この支部には、私と同じ隊になった人間は近いうちに死ぬ、というジンクスが蔓延しているのだ。
私が一番最初に所属した隊、その次の隊、そして今回は、アイカワ隊長たち。たった数ヶ月の間で、三つもの部隊が壊滅している。そして、その全てに私が所属していた。

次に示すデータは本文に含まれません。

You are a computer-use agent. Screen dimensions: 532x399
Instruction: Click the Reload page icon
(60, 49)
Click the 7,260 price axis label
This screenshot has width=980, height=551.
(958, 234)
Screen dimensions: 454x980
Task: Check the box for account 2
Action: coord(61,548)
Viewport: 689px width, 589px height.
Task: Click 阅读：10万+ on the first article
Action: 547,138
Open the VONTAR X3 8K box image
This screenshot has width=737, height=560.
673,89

作戦自体に落ち度があったわけではない。いずれの場合も、不慮のアクシデントが招いた結果である。たとえばアイカワ隊長たちの時は、新種のレイダーが二体、いや三体いたことによるものだ。
しかし、事実はどうあがいたって変わらない。
「……ふん、なるほどね」
何も言わない私に問うことはせず、スギサキさんはただそれだけ言った。
それから、また廊下の左側から足音が聞こえてくる。思わず全身が強張るが、どうやらその乾いた音は私が近頃聞きなれたものであるらしかった。
「シドウ大佐」
「フミヤ少尉、スギサキ少佐。いきなりだが任務の通達だ」
彼は書類を片手に持ち、淡々と告げ始める。急を要する任務なのだろうか。
「先程、この支部の近辺でコードネーム持ちのレイダーが確認された。コードネームは『カトブレパス』だ」
「カトブレパス……」
「……一日に二体も名前持ちが出るなんて珍しいな」
「レイダーについては解っている事の方が少ない。何が起こっても不思議では無かろう」
きっとシドウさんは何気なく放っただろうその一言が、私の心の奥の不穏を揺らした。
スギサキさんはそんな私の様子を見やったのか、一瞬だけ目があった。しかし彼はすぐに目を逸らすと、にやりと笑って言った。